Global AI and Data Science

Global AI & Data Science

Train, tune and distribute models with generative AI and machine learning capabilities

 View Only

Data Science Community News | Volume 1, Issue 1

By Christina Howell posted Mon August 05, 2019 05:36 PM

  
IBM Data Science Community Newsletter

August 2019 | Volume 1, Issue 1

Welcome to the first edition of the IBM Data Science Community Newsletter!

Here, you will find curated articles and content produced by and for our community members. Thank you for contributing to the conversation.

–Editorial Team

Spotlight

The Implications of The Batch Normalization Patent

Summary

Google has been trying to get their batch normalization technique for training DNN's patented since 2015. Earlier this year the US-Patent Office denied that application after extensive thought and review. They cited 14 prior-art references in an unusually long 58-page response. You can read a legal-dissection of that rejection here. That did not dissuade Google from still pursuing it and resubmitting–it's currently being reconsidered.

* [Given data]

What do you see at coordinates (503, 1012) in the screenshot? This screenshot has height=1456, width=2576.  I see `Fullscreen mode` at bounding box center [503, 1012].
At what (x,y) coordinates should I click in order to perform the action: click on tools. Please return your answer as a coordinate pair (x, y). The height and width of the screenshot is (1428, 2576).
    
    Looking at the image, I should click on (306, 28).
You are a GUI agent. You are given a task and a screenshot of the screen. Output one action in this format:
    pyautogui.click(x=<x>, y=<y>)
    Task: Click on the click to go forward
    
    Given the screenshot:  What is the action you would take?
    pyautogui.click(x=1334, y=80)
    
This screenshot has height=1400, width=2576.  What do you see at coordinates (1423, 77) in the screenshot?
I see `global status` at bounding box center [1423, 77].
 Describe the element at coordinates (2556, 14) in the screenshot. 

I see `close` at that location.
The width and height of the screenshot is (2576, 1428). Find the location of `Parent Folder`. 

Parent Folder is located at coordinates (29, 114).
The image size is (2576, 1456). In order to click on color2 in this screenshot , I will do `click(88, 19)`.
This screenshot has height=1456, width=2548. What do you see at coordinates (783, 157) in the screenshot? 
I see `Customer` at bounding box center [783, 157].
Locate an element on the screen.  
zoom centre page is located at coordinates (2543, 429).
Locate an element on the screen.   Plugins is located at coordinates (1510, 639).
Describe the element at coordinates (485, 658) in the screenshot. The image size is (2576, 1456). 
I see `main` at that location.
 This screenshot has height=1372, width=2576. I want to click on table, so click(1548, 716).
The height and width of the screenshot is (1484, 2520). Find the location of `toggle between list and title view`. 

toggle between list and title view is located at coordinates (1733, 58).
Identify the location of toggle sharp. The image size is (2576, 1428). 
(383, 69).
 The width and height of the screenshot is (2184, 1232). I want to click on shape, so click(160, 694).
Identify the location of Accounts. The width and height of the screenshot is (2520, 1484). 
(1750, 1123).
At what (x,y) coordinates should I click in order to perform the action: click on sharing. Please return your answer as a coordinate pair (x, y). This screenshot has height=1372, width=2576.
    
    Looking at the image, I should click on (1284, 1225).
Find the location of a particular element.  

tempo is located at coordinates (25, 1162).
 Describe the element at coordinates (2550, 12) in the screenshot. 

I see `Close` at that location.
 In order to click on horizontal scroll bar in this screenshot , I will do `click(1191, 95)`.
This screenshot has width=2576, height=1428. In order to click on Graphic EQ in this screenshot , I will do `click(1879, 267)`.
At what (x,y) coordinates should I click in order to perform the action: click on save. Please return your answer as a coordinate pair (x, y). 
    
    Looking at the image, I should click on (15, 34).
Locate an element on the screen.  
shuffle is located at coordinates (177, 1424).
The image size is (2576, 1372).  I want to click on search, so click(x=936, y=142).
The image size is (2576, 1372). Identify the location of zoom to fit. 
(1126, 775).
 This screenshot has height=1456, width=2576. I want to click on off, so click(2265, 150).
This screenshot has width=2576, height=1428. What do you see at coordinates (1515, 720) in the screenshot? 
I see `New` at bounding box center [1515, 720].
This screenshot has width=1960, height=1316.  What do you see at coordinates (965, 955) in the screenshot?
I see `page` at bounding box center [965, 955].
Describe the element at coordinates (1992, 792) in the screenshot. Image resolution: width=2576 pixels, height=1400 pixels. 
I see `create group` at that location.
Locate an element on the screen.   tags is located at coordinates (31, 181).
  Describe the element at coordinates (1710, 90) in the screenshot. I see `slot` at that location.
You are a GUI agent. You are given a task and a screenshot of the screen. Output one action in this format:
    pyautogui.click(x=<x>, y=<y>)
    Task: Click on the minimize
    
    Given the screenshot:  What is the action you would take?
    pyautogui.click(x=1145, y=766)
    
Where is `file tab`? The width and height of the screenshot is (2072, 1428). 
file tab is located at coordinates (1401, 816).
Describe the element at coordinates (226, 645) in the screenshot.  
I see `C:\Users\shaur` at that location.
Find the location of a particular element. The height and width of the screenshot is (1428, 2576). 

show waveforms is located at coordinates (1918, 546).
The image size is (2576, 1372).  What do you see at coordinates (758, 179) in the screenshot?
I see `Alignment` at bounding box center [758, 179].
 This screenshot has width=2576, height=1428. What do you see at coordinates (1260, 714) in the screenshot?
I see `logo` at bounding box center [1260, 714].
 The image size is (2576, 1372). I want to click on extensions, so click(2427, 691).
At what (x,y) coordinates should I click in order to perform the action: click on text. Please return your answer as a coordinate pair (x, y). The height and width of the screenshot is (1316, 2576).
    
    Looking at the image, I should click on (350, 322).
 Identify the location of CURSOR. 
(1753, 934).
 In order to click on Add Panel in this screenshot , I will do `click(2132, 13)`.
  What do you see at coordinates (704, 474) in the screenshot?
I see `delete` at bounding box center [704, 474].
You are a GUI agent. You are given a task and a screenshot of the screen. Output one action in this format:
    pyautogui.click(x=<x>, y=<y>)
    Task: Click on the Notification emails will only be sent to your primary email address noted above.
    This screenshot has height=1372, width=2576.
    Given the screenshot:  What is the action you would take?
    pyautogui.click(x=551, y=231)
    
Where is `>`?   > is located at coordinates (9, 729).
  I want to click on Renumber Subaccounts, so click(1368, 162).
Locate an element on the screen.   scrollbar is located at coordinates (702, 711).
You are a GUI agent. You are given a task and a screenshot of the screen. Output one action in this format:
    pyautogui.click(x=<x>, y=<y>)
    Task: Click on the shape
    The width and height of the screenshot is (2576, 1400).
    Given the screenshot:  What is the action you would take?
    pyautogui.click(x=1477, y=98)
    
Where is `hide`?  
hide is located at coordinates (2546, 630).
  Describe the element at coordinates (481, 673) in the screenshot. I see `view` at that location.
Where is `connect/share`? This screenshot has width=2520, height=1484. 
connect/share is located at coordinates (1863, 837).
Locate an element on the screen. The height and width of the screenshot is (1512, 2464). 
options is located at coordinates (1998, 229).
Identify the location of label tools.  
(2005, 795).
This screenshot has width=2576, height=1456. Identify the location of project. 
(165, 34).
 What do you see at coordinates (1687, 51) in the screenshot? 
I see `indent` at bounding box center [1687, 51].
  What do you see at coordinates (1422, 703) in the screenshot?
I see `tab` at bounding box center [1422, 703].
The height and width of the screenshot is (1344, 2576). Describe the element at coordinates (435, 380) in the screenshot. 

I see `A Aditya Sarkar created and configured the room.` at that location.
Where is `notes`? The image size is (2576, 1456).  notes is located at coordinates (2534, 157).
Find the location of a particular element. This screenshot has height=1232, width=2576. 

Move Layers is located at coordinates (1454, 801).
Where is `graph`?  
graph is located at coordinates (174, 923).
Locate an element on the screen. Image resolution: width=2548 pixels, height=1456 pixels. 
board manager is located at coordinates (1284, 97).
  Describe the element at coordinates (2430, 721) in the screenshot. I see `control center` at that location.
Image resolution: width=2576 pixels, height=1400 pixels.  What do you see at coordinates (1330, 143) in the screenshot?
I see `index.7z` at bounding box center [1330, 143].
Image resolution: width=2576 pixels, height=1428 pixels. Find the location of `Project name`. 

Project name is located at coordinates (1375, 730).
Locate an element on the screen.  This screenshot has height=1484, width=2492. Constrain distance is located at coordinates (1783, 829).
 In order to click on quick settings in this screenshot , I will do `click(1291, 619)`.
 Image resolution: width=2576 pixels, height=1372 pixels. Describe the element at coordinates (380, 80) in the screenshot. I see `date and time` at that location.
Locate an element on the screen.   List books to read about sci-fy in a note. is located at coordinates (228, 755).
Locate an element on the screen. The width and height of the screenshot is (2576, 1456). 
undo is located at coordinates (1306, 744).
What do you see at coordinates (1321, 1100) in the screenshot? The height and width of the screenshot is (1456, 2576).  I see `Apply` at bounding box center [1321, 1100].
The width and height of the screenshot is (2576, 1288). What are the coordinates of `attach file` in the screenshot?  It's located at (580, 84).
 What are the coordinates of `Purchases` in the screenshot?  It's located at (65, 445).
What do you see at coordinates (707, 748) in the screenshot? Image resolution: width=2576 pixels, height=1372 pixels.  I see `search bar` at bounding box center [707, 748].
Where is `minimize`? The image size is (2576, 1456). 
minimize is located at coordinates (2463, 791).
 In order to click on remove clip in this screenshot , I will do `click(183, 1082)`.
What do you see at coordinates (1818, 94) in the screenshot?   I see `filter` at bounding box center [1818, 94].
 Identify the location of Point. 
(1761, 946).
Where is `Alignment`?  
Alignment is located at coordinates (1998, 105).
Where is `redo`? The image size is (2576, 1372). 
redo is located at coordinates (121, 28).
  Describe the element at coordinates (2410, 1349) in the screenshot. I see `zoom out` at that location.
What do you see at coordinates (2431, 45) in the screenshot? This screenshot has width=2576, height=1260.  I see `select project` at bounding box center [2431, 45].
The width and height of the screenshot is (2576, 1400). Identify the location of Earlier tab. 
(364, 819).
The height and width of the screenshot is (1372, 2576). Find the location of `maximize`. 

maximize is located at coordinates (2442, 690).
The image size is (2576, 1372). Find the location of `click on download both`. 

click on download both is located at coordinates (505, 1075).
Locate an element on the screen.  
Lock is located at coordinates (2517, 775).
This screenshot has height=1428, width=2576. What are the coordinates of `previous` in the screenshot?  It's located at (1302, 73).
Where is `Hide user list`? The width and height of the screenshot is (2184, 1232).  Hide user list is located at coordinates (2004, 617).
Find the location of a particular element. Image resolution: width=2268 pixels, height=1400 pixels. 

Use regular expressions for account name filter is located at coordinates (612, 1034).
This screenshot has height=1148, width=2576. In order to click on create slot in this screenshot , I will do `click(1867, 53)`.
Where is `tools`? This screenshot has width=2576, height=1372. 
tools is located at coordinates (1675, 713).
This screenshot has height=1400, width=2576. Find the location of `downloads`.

* [Study questions]
[a] Based on the newsletter page, does each statement agree with it? Answer yes or no for each, and quote the words that decide it.
(i) The US Patent Office cited 14 prior-art references in its response.
(ii) Google stopped pursuing the patent after the application was denied.
(iii) This is the second edition of the IBM Data Science Community Newsletter.
[b] Using the newsletter page, answer these questions:
(i) Who posted the newsletter?
(ii) Since what year has Google been trying to patent its batch normalization technique?
(iii) How many pages long was the Patent Office's response?
[c] Duplicate the passage from the newsletter page word for word, beginning at the words "Here, you will" and stopping after "currently being reconsidered.".

* [Solutions]
[a]
(i) Yes: "They cited 14 prior-art references in an unusually long 58-page response."
(ii) No: "That did not dissuade Google from still pursuing it and resubmitting–it's currently being reconsidered."
(iii) No: "Welcome to the first edition of the IBM Data Science Community Newsletter!"

[b]
(i) Christina Howell
(ii) 2015
(iii) 58

[c]
Here, you will find curated articles and content produced by and for our community members. Thank you for contributing to the conversation.

–Editorial Team

Spotlight

The Implications of The Batch Normalization Patent

Summary

Google has been trying to get their batch normalization technique for training DNN's patented since 2015. Earlier this year the US-Patent Office denied that application after extensive thought and review. They cited 14 prior-art references in an unusually long 58-page response. You can read a legal-dissection of that rejection here. That did not dissuade Google from still pursuing it and resubmitting–it's currently being reconsidered.